Da Andi der Trizeps fehlt, bzw. dieser nur minimal angesteuert werden kann, kann er sich und seinen Körper nicht selbst hochheben und somit transferieren. Durch das Verriegeln, sprich der Außenrotation der Schulter und der damit einhergehenden Ellenbogenstreckung, kann es möglich sein sich auch ohne Trizeps zu transferieren etc.
Somit einer der wichtigsten Dinge, um wieder ein Stück mehr Selbstständigkeit zu erlangen und von keiner zweiten Person durchgehend abhängig zu sein.
Das war nun sein neues Ziel. Das Verriegeln lernen!

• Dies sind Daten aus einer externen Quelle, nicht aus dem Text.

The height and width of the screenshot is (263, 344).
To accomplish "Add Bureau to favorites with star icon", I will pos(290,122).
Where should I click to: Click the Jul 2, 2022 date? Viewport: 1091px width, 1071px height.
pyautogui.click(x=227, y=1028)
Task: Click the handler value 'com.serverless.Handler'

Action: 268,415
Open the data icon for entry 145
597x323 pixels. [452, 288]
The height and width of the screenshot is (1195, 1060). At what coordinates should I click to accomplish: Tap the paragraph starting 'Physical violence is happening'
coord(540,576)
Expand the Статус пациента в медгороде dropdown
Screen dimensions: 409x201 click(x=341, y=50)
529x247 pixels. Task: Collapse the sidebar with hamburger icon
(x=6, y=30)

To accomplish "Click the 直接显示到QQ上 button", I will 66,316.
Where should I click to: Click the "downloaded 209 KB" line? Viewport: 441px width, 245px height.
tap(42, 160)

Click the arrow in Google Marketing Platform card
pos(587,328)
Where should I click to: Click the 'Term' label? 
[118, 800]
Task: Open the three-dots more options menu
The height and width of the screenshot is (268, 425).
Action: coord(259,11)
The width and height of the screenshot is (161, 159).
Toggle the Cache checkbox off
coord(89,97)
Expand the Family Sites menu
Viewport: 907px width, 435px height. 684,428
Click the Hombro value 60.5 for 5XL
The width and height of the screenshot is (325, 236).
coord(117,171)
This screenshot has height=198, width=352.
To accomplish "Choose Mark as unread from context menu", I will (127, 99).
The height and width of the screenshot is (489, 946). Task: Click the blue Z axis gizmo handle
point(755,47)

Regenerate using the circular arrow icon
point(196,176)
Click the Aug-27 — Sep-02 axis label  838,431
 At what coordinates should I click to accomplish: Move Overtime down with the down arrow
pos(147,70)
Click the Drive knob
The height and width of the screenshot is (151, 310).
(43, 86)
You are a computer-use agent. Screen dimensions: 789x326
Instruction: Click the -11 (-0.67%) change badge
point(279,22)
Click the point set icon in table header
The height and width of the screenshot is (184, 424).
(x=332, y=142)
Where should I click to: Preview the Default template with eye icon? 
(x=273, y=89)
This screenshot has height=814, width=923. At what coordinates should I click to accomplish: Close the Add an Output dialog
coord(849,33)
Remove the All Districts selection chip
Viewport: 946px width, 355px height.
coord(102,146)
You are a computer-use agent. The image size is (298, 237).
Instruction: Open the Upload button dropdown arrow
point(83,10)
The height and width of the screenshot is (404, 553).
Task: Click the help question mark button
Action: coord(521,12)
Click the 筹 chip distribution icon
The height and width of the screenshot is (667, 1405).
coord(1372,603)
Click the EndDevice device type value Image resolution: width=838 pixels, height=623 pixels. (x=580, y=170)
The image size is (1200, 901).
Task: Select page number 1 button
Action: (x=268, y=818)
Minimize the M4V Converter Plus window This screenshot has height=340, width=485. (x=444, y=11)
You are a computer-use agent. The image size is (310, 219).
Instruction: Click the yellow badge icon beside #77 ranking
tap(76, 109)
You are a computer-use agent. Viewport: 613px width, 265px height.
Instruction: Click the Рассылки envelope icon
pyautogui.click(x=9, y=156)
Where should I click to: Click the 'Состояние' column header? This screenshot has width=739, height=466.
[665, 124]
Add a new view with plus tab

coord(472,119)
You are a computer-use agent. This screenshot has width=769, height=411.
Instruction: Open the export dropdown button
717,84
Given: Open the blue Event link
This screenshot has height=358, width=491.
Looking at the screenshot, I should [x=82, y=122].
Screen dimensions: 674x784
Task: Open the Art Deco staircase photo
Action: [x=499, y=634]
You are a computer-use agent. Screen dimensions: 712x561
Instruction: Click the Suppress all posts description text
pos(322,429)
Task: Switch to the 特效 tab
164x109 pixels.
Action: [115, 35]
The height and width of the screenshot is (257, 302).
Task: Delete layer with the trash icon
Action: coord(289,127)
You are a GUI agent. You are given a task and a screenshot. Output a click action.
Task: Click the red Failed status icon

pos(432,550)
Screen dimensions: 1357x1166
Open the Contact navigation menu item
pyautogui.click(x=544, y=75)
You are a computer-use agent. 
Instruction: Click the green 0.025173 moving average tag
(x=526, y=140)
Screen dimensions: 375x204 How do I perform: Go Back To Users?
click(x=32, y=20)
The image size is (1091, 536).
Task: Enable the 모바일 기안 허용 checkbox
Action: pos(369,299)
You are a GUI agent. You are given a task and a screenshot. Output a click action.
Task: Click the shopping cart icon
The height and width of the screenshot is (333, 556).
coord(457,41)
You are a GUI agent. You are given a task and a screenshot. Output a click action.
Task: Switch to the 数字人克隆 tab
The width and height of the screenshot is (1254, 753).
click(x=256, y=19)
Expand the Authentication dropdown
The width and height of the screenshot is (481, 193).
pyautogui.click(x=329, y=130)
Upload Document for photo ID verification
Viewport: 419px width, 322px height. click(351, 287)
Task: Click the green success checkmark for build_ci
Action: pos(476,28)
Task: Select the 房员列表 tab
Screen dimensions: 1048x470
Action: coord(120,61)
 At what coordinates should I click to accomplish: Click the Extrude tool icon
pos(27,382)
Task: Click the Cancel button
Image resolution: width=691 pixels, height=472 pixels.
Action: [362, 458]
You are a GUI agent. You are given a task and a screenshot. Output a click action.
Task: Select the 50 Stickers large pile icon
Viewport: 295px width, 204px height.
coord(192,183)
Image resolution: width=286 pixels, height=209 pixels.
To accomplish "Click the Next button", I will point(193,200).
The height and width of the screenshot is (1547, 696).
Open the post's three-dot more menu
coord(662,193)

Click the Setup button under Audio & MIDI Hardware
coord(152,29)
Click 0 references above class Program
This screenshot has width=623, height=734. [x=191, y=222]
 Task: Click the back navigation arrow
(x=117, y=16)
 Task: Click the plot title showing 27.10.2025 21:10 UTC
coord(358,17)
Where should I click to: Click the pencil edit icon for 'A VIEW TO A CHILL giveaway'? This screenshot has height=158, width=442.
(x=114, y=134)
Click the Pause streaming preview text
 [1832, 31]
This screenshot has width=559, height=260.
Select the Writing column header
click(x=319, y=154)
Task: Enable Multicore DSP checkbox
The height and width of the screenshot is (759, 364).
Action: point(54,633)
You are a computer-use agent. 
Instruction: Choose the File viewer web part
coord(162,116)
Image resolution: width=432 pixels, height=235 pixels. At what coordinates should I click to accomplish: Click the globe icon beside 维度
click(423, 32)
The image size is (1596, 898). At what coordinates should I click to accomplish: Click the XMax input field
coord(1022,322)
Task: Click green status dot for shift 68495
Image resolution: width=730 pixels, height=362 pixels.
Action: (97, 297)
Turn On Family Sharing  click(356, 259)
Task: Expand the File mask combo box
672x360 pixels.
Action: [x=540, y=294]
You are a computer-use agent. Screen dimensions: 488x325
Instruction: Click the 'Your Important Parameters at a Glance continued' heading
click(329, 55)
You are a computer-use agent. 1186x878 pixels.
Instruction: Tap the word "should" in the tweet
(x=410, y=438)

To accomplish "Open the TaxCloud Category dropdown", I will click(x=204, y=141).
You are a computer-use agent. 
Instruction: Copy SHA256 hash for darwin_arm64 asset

Die Tage und Wochen vergingen, Andi übte jeden Tag fleißig (vorausgesetzt die Rahmenbedingungen haben es zugelassen) mit den Therapeuten. Aufgrund seines Eifers bekam er bis zu 3x Physiotherapie täglich. Das Verriegeln wurde immer besser, jedoch reicht es noch nicht aus um sich selbst zu transferieren, da es neben der Technik, auch am Muskelaufbau und Gleichgewicht fehlt. Zudem sind die Spasmen und der Tonus in der Zeit in Ulm viel stärker und somit störender bei den Therapien geworden. Alles zusätzliche Steine, die einem in den Weg gelegt werden.
Aber in dieser Zeit haben sich die Bauchmuskeln aktiviert. Von einer Nacht auf die andere, kann Andi seinen Bauch bewusst anspannen.
Leider ist aber auch in Ulm viel Zeit aufgrund Corona verloren gegangen. Auf der Querschnittstation ist im April Corona ausgebrochen. Auch Andi wurde durch seinen Zimmergenossen angesteckt. Insgesamt 17 Tage am Stück Isolation, mit den ersten 5 Tagen bei der Ankunft, waren es 22 fehlende produktive Therapietage. Zeit, die erstmal aufgeholt werden muss. Denn jeder Tag ist wichtig.
Ich habe wirklich viel in Ulm lernen und mitnehmen können für Zuhause. Schön ist eine Zeit im Krankenhaus nie, denn Krankenhaus bleibt Krankenhaus. Aber die Therapeuten haben alles dafür getan mir diese Zeit so angenehm wie möglich zu machen. Ich bin allen in Ulm sehr dankbar und werde definitiv alle Nachbehandlungen auch in Ulm wahrnehmen. Die Therapeuten, die Pflege und vor allem auch die Ärzte waren alle sehr menschlich und für jeden Spaß zu haben.